Dataset entries
--- START ---
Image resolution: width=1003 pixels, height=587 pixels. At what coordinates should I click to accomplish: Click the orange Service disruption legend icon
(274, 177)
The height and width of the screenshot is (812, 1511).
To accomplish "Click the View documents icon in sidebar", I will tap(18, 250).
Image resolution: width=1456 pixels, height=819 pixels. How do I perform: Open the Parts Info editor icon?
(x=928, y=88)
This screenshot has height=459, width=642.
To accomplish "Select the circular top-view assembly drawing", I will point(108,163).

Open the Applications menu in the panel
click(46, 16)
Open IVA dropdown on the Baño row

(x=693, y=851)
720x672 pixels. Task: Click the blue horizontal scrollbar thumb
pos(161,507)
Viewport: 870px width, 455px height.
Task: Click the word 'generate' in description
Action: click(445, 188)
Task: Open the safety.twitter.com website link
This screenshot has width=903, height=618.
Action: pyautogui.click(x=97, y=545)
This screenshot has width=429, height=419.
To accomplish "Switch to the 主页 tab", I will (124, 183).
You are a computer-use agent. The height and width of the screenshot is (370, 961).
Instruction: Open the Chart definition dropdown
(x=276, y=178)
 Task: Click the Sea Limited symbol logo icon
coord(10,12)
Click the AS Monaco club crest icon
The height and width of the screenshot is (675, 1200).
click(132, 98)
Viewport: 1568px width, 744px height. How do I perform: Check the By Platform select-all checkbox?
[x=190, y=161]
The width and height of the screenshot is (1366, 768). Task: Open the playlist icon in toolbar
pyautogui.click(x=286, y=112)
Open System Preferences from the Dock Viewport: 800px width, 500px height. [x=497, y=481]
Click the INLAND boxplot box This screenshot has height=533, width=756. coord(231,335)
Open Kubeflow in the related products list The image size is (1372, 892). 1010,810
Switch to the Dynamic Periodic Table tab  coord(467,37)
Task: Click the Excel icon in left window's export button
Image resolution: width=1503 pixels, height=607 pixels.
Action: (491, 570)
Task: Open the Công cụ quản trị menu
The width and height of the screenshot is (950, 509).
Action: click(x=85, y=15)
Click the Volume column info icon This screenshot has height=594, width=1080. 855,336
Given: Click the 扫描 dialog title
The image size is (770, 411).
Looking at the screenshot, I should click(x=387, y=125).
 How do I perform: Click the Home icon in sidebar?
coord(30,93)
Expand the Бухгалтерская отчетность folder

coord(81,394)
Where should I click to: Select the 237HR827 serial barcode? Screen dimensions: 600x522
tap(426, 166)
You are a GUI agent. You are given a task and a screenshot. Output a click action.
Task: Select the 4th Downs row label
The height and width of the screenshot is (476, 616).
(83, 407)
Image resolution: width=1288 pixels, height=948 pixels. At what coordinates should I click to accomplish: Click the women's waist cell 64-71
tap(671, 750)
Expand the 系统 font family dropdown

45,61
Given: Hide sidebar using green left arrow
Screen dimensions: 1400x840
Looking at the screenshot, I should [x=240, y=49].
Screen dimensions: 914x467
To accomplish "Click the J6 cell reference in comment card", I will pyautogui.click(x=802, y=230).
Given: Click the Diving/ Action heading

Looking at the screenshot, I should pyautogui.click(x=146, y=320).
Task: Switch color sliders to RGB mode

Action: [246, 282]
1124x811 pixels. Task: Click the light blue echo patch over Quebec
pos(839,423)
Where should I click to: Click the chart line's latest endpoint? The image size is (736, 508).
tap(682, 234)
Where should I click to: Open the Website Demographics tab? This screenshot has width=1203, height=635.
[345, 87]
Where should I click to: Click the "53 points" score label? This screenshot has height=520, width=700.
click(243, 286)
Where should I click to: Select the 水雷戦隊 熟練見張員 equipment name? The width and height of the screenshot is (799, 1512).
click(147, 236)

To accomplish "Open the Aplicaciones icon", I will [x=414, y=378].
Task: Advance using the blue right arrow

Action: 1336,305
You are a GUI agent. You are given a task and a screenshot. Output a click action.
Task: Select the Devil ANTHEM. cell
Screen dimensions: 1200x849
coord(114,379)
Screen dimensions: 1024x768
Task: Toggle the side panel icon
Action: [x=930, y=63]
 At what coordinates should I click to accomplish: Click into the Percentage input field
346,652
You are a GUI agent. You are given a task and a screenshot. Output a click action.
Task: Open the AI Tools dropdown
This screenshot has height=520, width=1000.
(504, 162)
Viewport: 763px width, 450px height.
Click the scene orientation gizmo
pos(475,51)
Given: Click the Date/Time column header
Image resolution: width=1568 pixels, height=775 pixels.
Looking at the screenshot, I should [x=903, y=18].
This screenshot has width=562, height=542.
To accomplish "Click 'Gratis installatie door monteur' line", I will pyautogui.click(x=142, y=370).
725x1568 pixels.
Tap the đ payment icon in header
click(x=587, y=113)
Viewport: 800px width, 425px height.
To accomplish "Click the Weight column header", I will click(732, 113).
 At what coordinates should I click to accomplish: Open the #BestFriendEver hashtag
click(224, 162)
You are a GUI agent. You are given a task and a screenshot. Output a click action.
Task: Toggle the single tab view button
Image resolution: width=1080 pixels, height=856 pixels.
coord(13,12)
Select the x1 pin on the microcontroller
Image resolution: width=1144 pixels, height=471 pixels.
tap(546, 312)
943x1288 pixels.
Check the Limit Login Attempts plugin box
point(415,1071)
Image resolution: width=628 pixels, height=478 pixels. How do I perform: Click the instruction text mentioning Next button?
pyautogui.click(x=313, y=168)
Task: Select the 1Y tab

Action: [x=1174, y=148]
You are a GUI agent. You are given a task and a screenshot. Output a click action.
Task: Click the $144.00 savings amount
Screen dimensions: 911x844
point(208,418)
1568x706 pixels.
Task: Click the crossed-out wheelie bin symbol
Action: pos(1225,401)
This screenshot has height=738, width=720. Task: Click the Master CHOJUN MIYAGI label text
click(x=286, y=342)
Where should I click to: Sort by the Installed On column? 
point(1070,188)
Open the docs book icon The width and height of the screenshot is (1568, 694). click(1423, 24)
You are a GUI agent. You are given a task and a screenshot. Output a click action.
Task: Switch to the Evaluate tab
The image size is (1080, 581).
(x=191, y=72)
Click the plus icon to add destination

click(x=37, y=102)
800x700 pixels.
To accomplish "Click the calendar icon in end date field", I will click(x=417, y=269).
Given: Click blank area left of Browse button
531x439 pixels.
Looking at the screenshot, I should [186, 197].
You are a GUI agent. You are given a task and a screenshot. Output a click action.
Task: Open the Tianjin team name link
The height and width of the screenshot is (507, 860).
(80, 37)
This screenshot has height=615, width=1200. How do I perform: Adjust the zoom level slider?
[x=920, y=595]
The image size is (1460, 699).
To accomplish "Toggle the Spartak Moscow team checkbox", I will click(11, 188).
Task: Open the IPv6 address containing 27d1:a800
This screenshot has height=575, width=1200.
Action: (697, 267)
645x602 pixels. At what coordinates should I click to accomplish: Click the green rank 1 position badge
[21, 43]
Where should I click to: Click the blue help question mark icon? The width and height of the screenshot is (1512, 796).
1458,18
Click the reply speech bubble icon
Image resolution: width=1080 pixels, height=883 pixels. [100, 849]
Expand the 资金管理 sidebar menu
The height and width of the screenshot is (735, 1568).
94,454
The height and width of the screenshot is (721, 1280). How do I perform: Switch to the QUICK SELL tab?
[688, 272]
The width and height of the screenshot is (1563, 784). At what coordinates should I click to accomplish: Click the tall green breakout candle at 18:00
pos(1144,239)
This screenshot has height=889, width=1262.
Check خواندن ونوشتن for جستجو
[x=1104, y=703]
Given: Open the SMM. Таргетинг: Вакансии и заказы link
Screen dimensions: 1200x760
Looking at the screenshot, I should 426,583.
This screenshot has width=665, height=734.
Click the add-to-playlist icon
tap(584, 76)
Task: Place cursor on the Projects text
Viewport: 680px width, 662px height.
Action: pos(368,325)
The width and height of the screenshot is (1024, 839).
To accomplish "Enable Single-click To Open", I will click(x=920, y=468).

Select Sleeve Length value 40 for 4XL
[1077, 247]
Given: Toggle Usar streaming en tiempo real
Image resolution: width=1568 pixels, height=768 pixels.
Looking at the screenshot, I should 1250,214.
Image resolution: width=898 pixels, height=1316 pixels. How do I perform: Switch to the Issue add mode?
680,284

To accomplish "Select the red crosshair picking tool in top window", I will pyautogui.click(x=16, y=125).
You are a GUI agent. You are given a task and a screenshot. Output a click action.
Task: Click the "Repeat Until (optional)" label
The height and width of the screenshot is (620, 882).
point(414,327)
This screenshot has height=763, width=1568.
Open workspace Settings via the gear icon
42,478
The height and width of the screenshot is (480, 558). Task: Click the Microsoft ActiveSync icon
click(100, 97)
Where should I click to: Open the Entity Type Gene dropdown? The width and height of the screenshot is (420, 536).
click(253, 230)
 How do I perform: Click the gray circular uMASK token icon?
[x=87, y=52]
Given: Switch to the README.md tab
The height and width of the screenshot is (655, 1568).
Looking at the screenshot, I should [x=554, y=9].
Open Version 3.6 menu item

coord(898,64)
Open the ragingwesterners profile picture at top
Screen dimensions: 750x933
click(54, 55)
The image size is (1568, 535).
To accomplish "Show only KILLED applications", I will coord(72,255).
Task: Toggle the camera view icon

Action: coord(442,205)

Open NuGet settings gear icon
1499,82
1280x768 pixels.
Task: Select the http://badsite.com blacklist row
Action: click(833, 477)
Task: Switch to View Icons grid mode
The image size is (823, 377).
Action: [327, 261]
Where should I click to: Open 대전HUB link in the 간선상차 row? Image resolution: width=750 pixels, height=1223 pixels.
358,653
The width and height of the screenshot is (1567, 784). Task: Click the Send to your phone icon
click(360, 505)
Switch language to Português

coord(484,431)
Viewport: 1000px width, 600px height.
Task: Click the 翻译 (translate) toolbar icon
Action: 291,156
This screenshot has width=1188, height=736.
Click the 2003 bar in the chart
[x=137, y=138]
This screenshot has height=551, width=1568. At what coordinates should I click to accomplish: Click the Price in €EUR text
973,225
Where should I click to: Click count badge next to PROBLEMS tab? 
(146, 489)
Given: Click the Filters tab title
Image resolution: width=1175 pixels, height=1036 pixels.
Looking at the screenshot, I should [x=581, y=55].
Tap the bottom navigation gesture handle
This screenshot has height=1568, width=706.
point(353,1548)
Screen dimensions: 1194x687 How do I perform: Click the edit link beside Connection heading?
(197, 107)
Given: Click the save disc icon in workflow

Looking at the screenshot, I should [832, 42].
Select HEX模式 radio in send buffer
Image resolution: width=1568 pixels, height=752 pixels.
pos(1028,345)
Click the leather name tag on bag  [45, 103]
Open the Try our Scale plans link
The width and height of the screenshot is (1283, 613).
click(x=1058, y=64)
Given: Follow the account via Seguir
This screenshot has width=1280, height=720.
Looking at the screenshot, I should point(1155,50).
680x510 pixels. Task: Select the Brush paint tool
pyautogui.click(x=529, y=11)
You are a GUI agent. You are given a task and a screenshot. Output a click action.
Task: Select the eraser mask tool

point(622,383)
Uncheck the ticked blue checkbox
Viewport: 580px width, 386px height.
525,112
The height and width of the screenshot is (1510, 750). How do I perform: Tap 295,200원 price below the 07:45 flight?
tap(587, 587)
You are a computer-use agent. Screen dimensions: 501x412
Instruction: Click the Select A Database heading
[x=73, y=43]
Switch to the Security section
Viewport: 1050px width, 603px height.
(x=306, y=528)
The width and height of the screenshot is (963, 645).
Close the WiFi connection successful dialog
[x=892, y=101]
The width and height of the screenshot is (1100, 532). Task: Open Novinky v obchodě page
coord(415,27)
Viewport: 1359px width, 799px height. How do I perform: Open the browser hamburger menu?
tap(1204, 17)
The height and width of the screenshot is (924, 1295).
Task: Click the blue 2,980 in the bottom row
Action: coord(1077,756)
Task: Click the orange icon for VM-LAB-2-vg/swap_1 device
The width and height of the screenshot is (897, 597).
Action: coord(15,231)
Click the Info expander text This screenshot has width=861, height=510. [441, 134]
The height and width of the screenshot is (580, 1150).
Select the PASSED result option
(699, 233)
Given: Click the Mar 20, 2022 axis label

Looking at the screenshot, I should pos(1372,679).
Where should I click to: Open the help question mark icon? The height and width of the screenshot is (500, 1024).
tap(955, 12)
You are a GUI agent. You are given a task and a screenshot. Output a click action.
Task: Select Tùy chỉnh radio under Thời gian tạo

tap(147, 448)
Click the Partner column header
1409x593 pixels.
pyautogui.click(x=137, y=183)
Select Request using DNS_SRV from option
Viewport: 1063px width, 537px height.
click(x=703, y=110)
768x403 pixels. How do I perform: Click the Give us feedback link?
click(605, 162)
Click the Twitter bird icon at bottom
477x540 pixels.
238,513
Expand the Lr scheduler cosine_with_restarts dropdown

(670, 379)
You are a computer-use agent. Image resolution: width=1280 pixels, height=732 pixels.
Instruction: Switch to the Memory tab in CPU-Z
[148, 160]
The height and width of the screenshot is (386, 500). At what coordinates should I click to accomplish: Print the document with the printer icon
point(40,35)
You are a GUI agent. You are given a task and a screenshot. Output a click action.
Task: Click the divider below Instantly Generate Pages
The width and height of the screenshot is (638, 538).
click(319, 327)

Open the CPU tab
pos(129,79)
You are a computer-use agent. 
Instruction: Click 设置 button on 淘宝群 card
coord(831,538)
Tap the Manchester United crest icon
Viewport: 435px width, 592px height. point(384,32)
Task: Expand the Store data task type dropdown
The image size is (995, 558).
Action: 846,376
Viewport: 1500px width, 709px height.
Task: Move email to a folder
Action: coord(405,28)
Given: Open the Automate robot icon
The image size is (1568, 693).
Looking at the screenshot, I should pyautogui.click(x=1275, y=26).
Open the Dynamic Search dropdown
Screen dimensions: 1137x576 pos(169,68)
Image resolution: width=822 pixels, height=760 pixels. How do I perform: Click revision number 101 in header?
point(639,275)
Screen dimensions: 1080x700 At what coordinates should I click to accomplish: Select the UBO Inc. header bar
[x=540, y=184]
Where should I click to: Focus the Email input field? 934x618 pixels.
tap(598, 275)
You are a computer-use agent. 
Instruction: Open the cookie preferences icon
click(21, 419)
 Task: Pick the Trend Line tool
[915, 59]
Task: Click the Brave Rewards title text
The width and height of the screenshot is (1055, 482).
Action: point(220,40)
--- END ---
▶ _Task goal_: Take every line above carrying "window" and return it.

▶ _Solved exercise_:
Task: Click the Excel icon in left window's export button
To accomplish "Select the red crosshair picking tool in top window", I will pyautogui.click(x=16, y=125).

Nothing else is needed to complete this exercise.